Aşağıdaki sözler, Gülen'in müritlerine yönelik kapalı bir toplantısındaki talimatlarıdır ve 1999'da ATV'de yayınlanmıştır:
"Arkadaşlarımızın mevcudiyeti İslâm'ın geleceği adına bu işin garantisidir yani. Bu açıdan Adliye'de (judiciary), Mülkiye'de (state bureaucracy) veya başka bir hayati müessesede arkadaşlarımızın mevcudiyeti, öyle ferdî mecburiyetler şeklinde ele alınıp öyle değerlendirilmemelidir.
Yani bunlar gelecek adına bizim o ünitelerde garantimizdir.
İstikbâle yürümek için, sistemin püf noktalarını keşfedin.
Hâlâ bu sistem devam ediyor. Bu sistem içinde arkadaşlarımız istikbâle yürüyeceklerdir. Öyleyse o sistemin püf noktalarını bilmeleri, keşfetmeleri, aşmaları lazım.
Bu da meselenin diğer bir yanıdır.
Kuvvet dengesi olmadığı bir yerde, kuvvete başvurmayacaksınız.
Teknik taktik yerinde sizin kalbiniz önemli. Dışta bazıları bizi korkaklıkla itham edecekler. Fırsat bulup hep yolunuza devam ediyorsanız; yine orada o esnekliği gösterecek o eksantiriği kullanacak, geriye çekiliyor gibi yapacak, fakat adımlarınızı daha açıp ileriye gideceksiniz. İster Mülkiye'de çalışan arkadaşlarımız olsun, ister Adliye'de çalışan arkadaşlarımız olsun, herkes için söz konusudur bu. Müslümanların belli bir noktaya ve kıvama gelecekleri ana kadar bu şekilde hizmete devam etmeleri şarttır. Erken huruç diyeceğim çıkışlar yaparlarsa, dünya Cezayir'deki gibi başlarını ezer.
Zayiata meydan verilmemeli. Bu açıdan bizim ister o dairede ister diğer dairede arkadaşlarımızın korunması çok önemlidir. Cezayir'i, Suriye'yi, Mısır'ı yaşamayalım." Bu sözlerin ne anlama geldiğini, ne tehditler içerdiğini bugün daha net anlıyoruz. Devleti içerden işgal etmeye çalıştılar.
İlahiyat profesörleri Akıncı Üssü'nden, sanık polis müdürleri tankların içinden çıktı. Darbe sonrası Cumhurbaşkanı'nı nasıl yargılayacaklarının belgesi savcılarının ofisinden, Fetullah şerefsizine bağlılık yeminleri insanlara bomba yağdıran pilotlarının üzerinden çıktı. Kanıt konusunda sıkıntımız yok da ABD'nin hâlen Gülen'i sıradan bir din adamıymış da delile ihtiyaçları varmış gibi safa yatması çok sinir bozucu.

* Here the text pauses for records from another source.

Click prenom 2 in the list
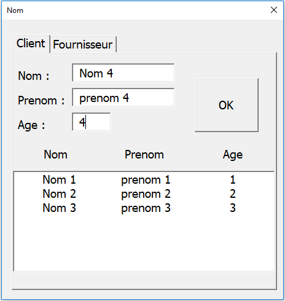 pos(146,194)
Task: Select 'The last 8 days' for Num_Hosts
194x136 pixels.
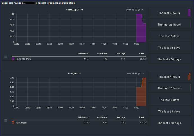Action: click(169, 100)
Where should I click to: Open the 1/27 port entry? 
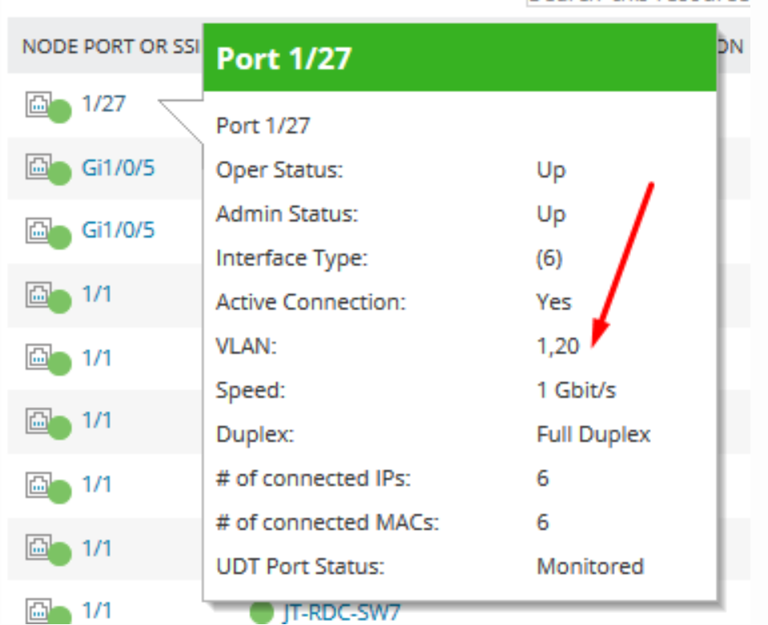point(103,103)
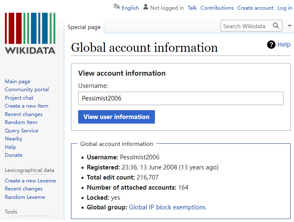
Task: Open the Talk link
Action: tap(192, 8)
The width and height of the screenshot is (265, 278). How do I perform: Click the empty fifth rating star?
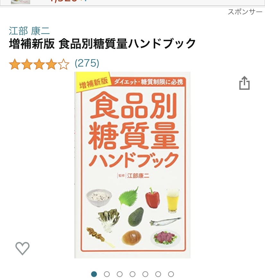[64, 64]
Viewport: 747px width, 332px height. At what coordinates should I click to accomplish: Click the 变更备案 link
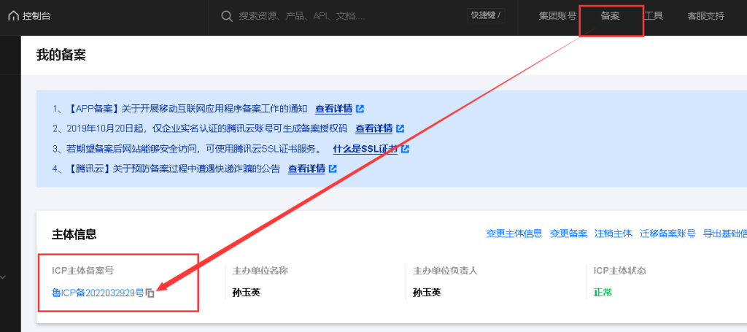click(568, 233)
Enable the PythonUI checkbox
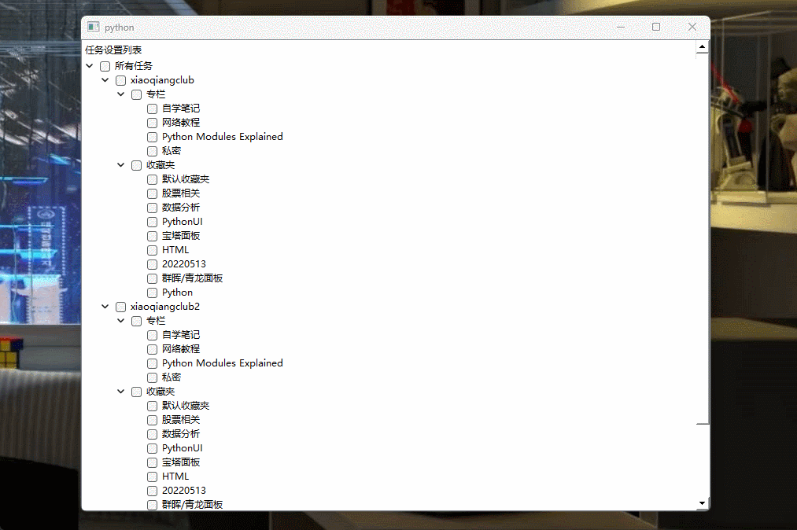Viewport: 797px width, 530px height. (151, 221)
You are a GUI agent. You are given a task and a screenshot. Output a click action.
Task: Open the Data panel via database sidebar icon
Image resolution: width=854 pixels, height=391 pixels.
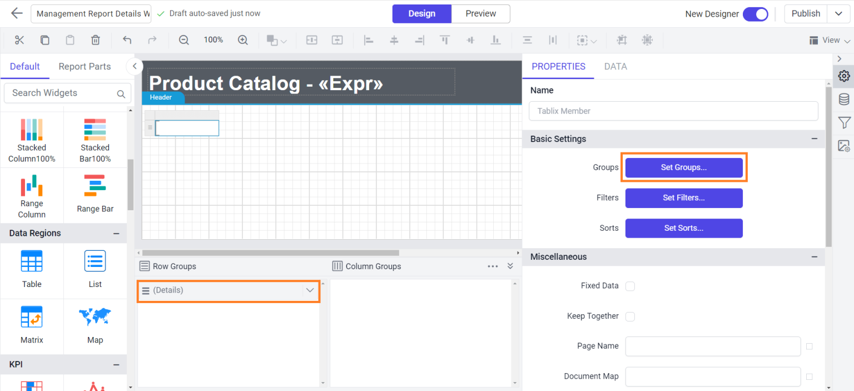point(843,99)
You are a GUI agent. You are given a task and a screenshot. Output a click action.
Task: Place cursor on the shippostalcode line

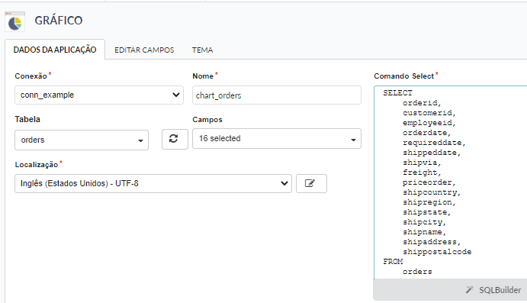pos(437,252)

Hiç değilse, Gülen'in vatandaşlığı için kendisine kefil olan eski CIA istasyon şeflerine, mesela Fuller'a sorabilirler! 'Kendi itimiz, hemen satamayız' diye ayak sürdüklerini söylemek istemiyor da olabilirler tabii.
Buyrun, Wikileaks'te yayınlanan ve daha Ağustos 2005 tarihinde, yani ta 11 yıl önce, ABD İstanbul Başkonsolosluğu'ndan geçilen telgrafa göre de Gülen neymiş:
"Gülen hareketinin nihai niyetleri konusunda derin ve yaygın kuşkular hâlâ geçerli.
Bu hareketin bünyesindeki çeşitli çevrelerin içine çektiği insanlar üzerinde uyguladığı baskıya ilişkin ipucu veren anekdotlara sahibiz... Bu gerekçeler, Gülencilerin polis teşkilatı dahil birçok devlet kurumuna sızmalarıyla birleştiğinde, yüzeyin altında çok daha katı bir çizginin, dünya çapında bir İslamcı yayılma propagandası misyonunun yattığına işaret ediyor."
ABD, görmek isterse Gülen yapılanması hakkında delil Türkiye'de de, kendilerinde de mevcut. O yüzden 'stratejik ortağımız', bu husustaki haklılığımızı nazarı itibara alıp, ne olduğunu gayet iyi bildiği bu yapının elebaşını müttefikine teslim etmelidir.
Aksi takdirde ilişkilerin zedeleneceği açıktır.